Adherence to broadly familiar plots is no sin for a Western, one of the genres historically best suited to stories of conscious self-mythology; and while I think that The Salvation in its gutturally violent way, would like to think of itself as a contrast to the moral simplicity of the classic Hollywood Western, it's really only substituting one kind of myth for another. And not, let's be honest, a terribly new myth: the film's tone suggests that it thinks of itself as being in some way shocking or subversive, but the hyper-violent nihilistic Western has been with us long enough to serve as a cliché in its own right. The Salvation, which is clearly taking its marching orders from Sergio Leone's filmography in everything from the way the violence is staged to the slightly yellowed color timing, comes to us a full fifty years after A Fistful of Dollars exploded itself over the world, and it doesn't really see fit to add much of anything to that model.

Within this entirely classical framework, parts of The Salvation work amazingly well: director Kristian Levring (one of the Dogme 95 filmmakers from back in the day, though nothing about this resembles the Dogme aesthetic even superficially) and cinematographer Jens Schlosser build some awfully fine gloriously iconic images for us to gawk at, not romanticising the landscape (which is played here by South Africa, incidentally), but treating it as both grand and dauntingly empty and cruel. And there are, throughout, moments of incredible potency: Jon cradling his son's dead body by the hard silver light of the moon, the use of accusatory close-ups and dusty lighting during the town's first encounter with Delarue. The film's colors are harshly digital and almost metallic, and his gives every single frame of The Salvation a kind of vividness that's not realistic, and not exactly "beautiful", though it's surely very piercing and memorable, giving a sharp, unforgiving tinge to the images that feels exactly right.
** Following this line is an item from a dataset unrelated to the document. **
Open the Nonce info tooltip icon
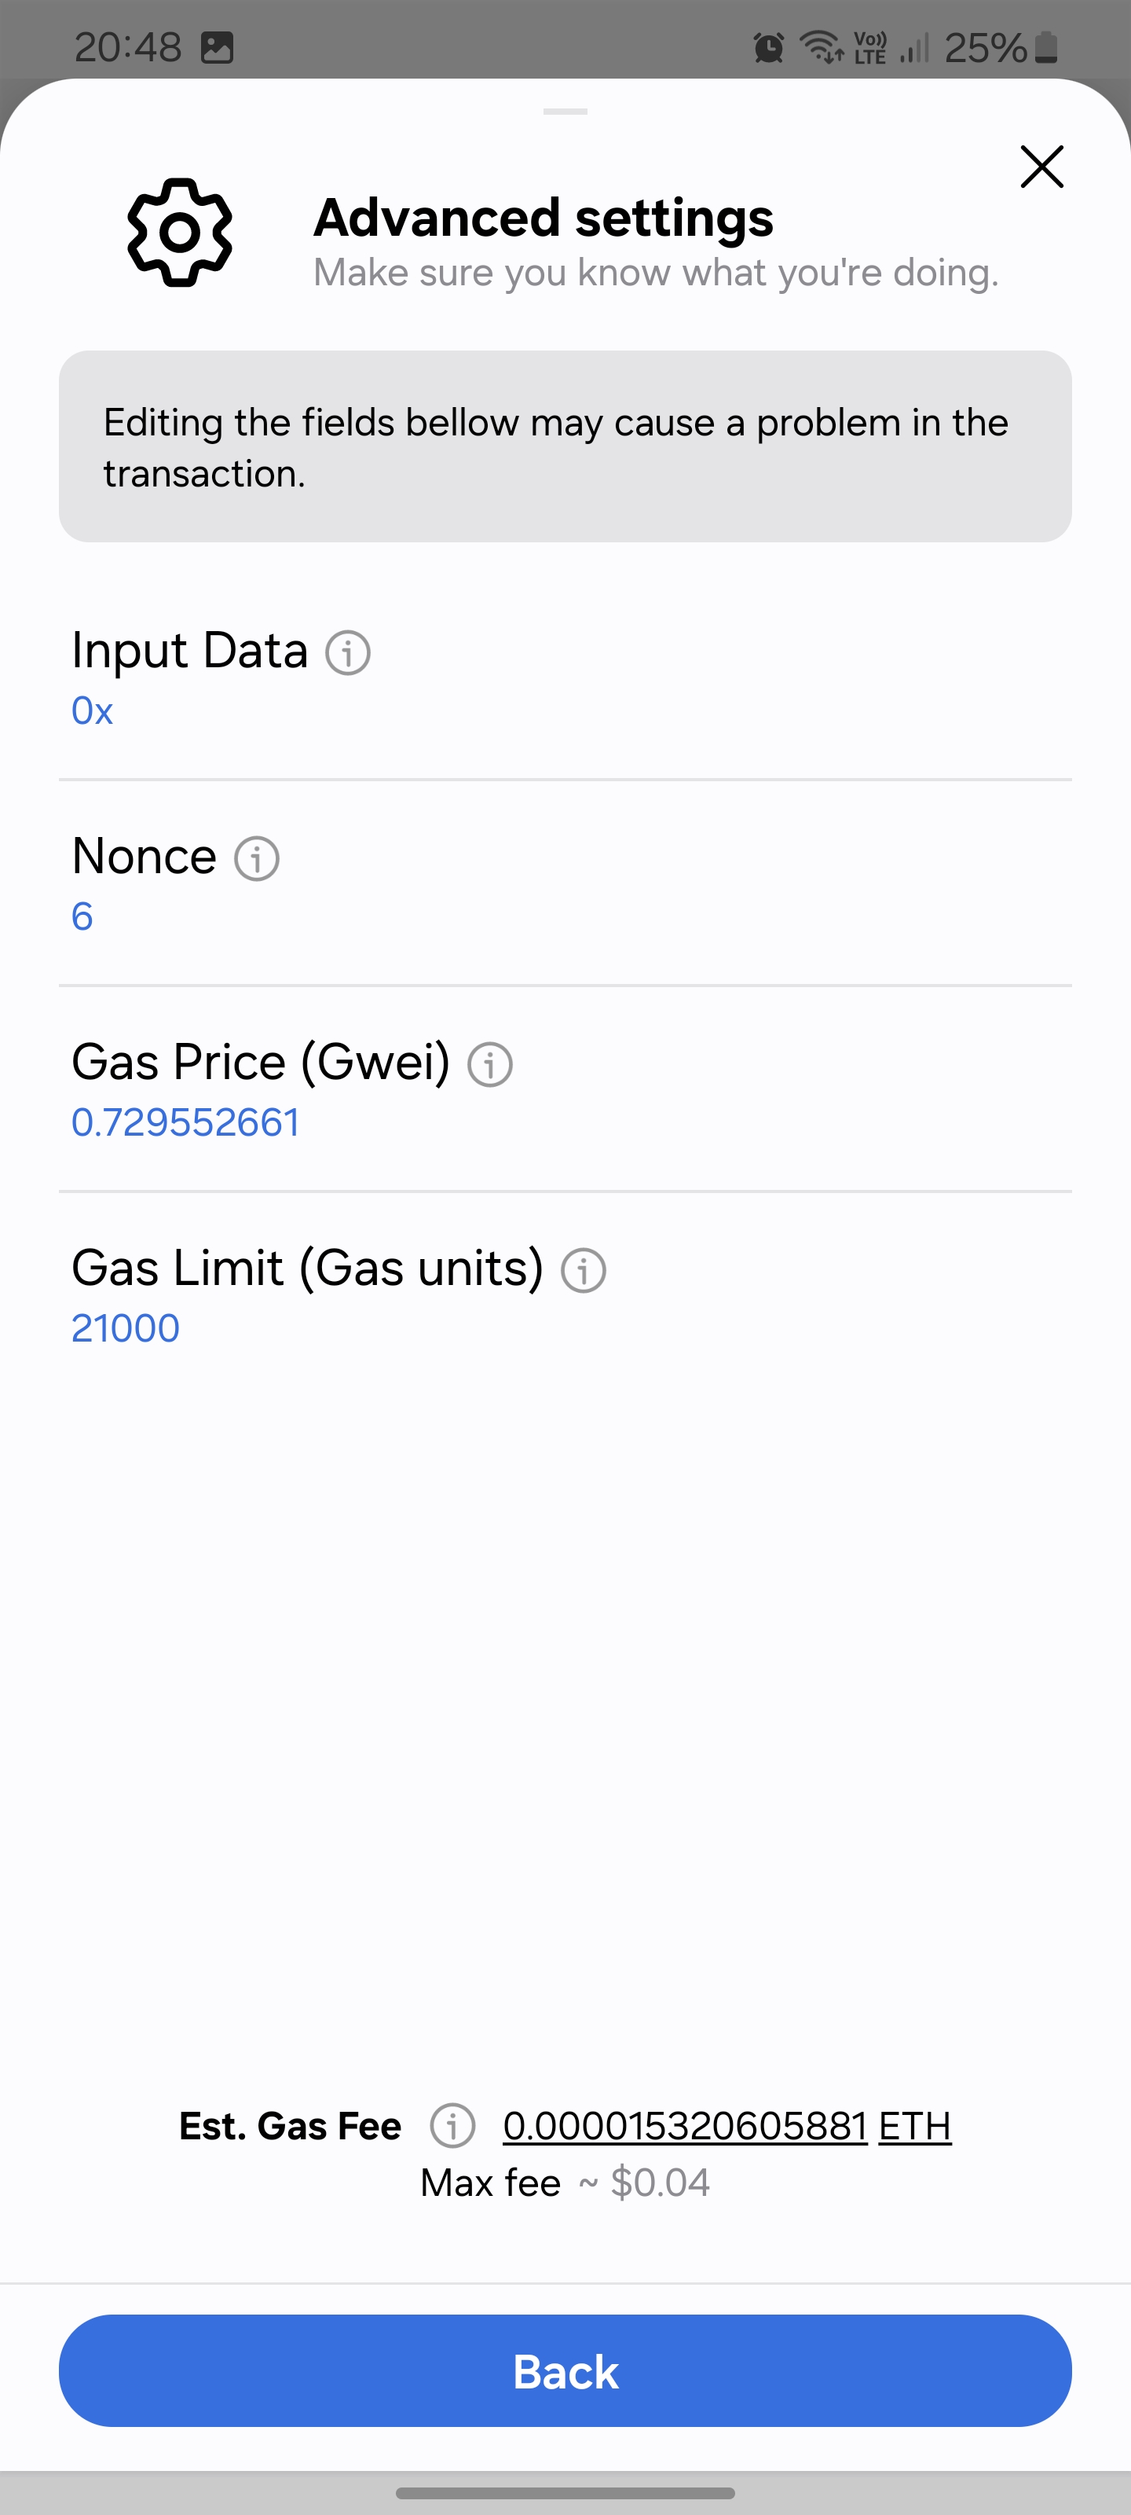 coord(257,858)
And yet the thing doesn't cohere. Partially because it is, at the end of the day, just one more damn film where a husband turns into a zoned-out killing machine because his family dies, and partially because Levring and his co-writer, Anders Thomas Jensen, are really eager to keep ladling on the depravities, the wide range of characters who are no damn good, the overall sense of hopelessness and agony and violence as a way of life. You need to temper that somewhat if it's not going to feel just egregious, and that hasn't been done here at all. But even that's not as distressing as the lack of insight or discovery: the film is dolorously pleased to inform us that some people are just awful, awful, and they can turn good people awful in their wake, and let's run through the 2500th variation of Walking Tall and Death Wish to demonstrate that fact. It's a nice, fleet 89 minutes, so at least its overfamiliarity doesn't leave it boring, but if I'm going to watch this much suffering for this long, I still want to have some sense that I learned something after all that. All I learned from The Salvation is that the Danes are about 40 years behind the revisionist Western curve.